With that said, The Snowman does have some virtues; the grisly killings should (at a minimum) satisfy hungry gore-hounds, the flick flaunting an array of deranged decapitations, gruesome dismemberments and brutal shotgun blows to the head, the carnage certainly not for the faint of heart. The visuals are also excellent, with director of photography Dion Beebe, Edge of Tomorrow (2014), capturing the menacing wintery landscapes with a sense of awe and wonder, the Australian-born cinematographer mixing stark monochrome exteriors with bright, saturated indoor locales, the picture possessing a distinct color palette and a genuine Scandinavian flavor — shame the scenic vistas can’t make up for The Snowman’s many shortcomings.

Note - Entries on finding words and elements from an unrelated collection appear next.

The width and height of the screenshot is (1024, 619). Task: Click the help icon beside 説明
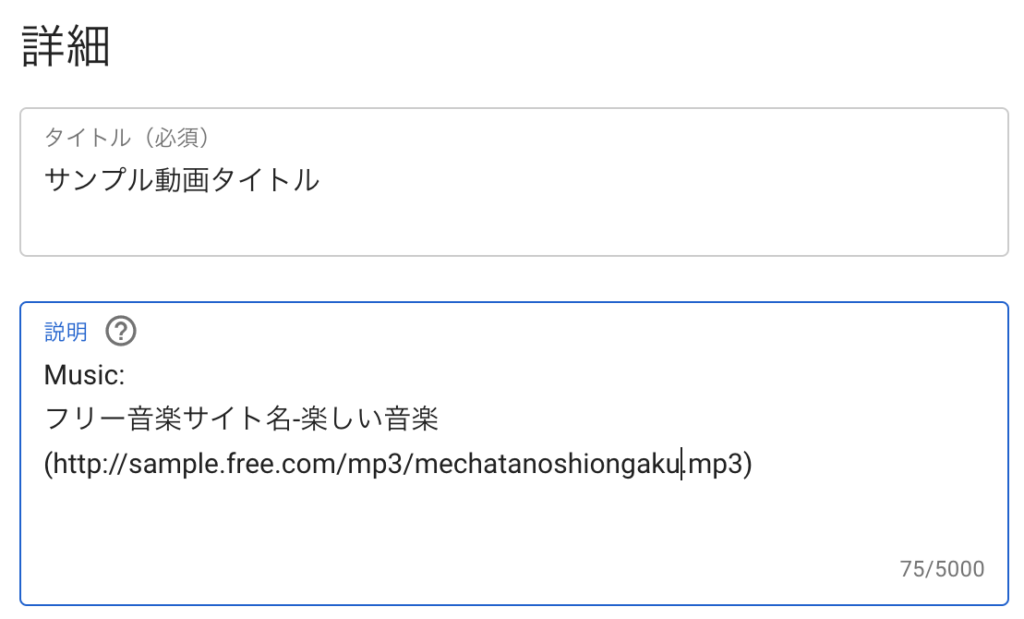click(x=121, y=331)
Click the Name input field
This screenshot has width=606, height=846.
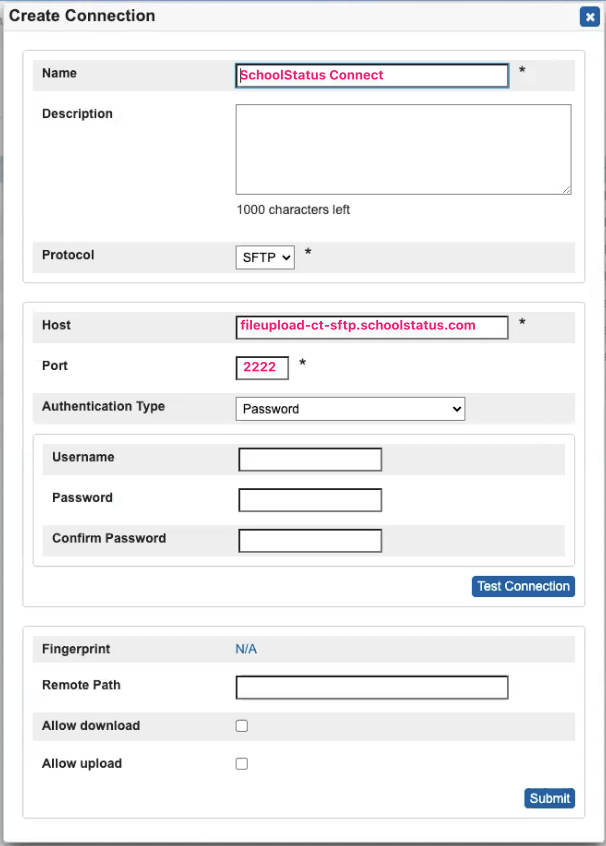click(x=372, y=76)
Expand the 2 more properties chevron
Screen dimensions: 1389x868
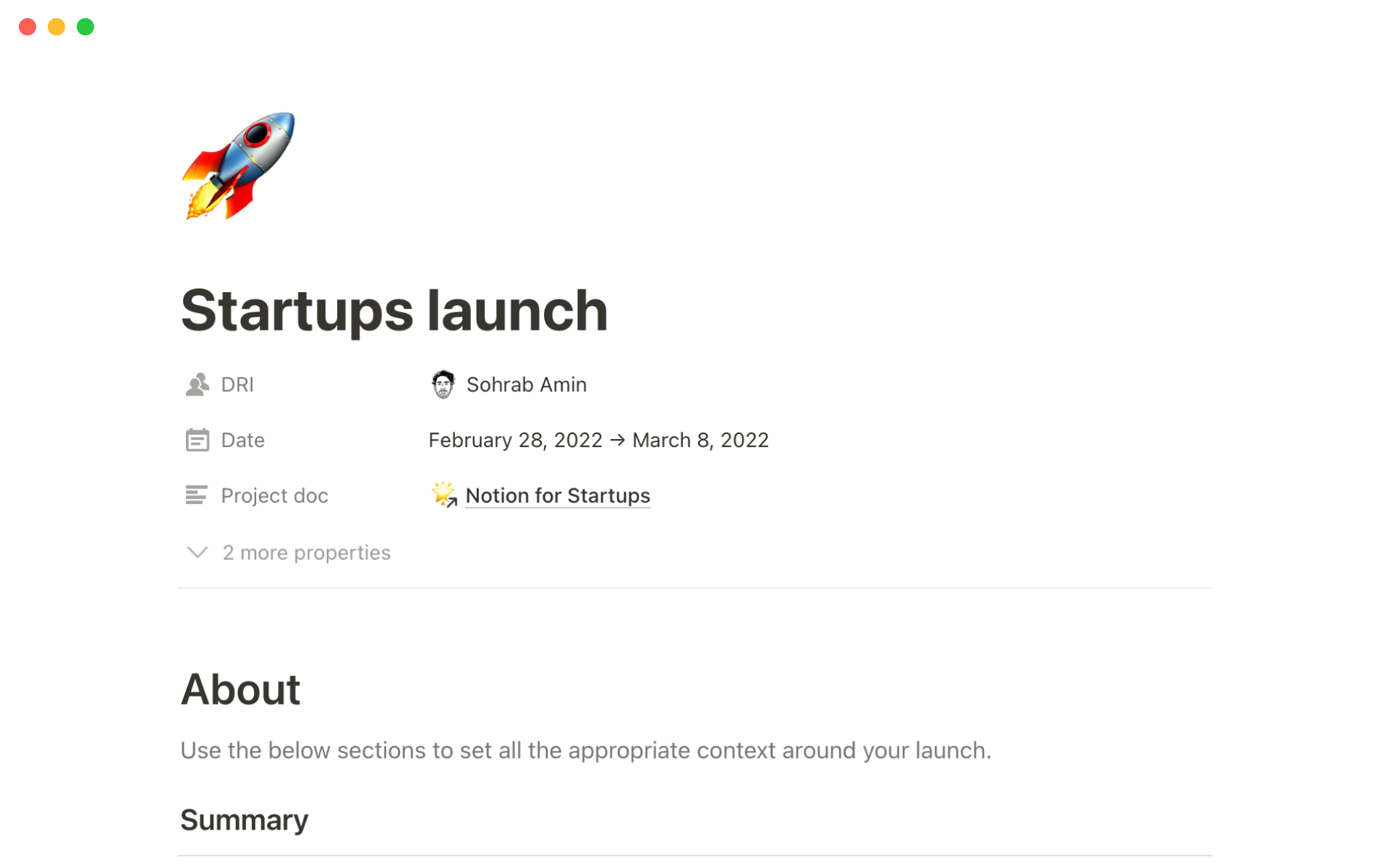click(197, 553)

Self-destructive protagonist Harry Hole lacks any sort of depth or intrigue; if anything, Fassbender’s flat interpretation of the boozing detective extraordinaire makes one question the legitimacy of Nesbø’s literary sensation — Hole can’t maintain interest in one story, let alone another six, The Snowman doing a disservice to the much-loved character. London-born actress Charlotte Gainsbourg, Nymphomaniac (2013), is given nothing to do as Harry’s ex-lover Rakel Fauke, their son Oleg, played by Michael Yates, coming across as a mere footnote, too — I’m sure this isn’t the case in the novel! Sharing negative-degree of chemistry with her co-star, Rebecca Ferguson, The Girl on the Train (2016), is wasted as driven policewoman Katrine, while J.K. Simmons, Whiplash (2014), is completely miscast as mover and shaker Støp, his unnatural English accent a bit of a distraction. Finally, a very worse for ware Val Kilmer, Heat (1995), pops up in a handful of flashback scenes as off-the-rails officer Gert Rafto, a tormented policeman who’d hunted the cunning ‘Snowman Killer’ some ten years prior, Kilmer’s dialogue poorly dubbed and incredibly unpleasant on the ears.

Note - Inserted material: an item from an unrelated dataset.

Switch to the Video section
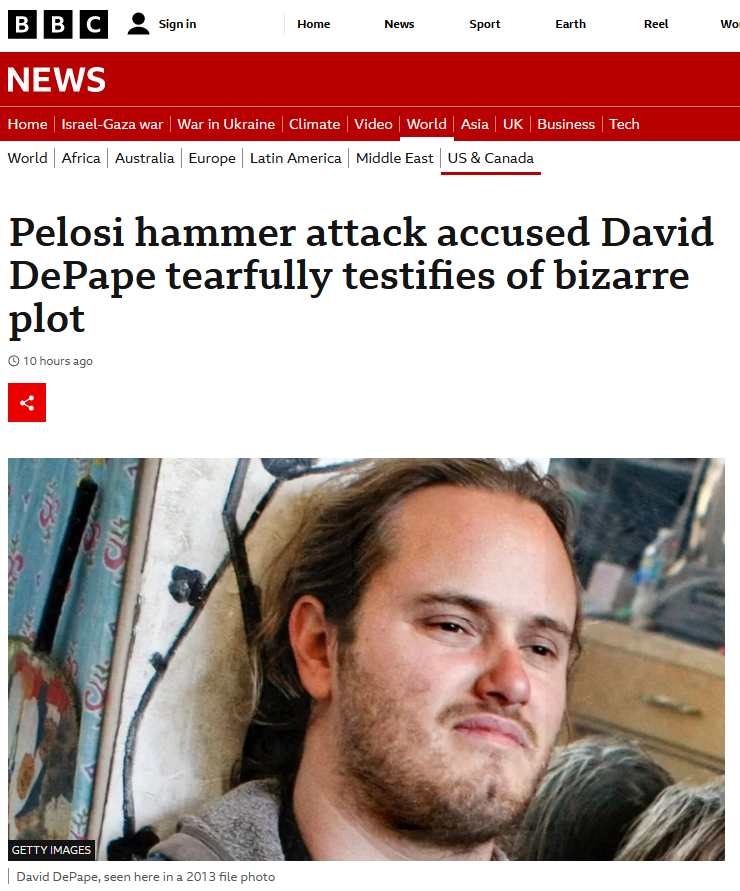 (373, 124)
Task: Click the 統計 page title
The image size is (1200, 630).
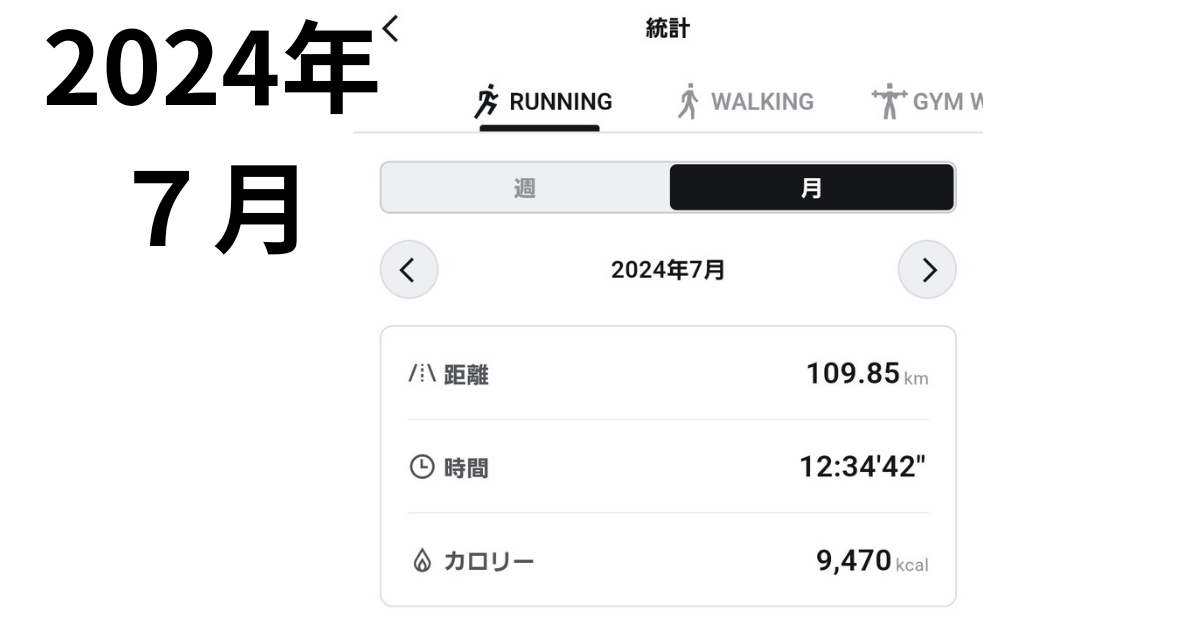Action: click(668, 29)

Complete with a hugely anticlimactic third-act, lovers of the crime-mystery genre are probably better off watching (or re-watching) a middling episode of the long-running CBS series Criminal Minds (2005), this Nordic noir misfire not really worth bracing the elements for (cold or hot, whatever part of the world you live in). Really, the only thing that’s been massacred here are chances for a potential Harry Hole saga. Poor ol’ Fassy, the guy’s kinda becoming synonymous with extinguishing franchises before they’ve even landed — first Assassin’s Creed (2016) now this, and then there was that whole Alien: Covenant (2017) fiasco, another picture that put the nail on the coffin of a decade-long series. Ouch, talk about a murderous streak!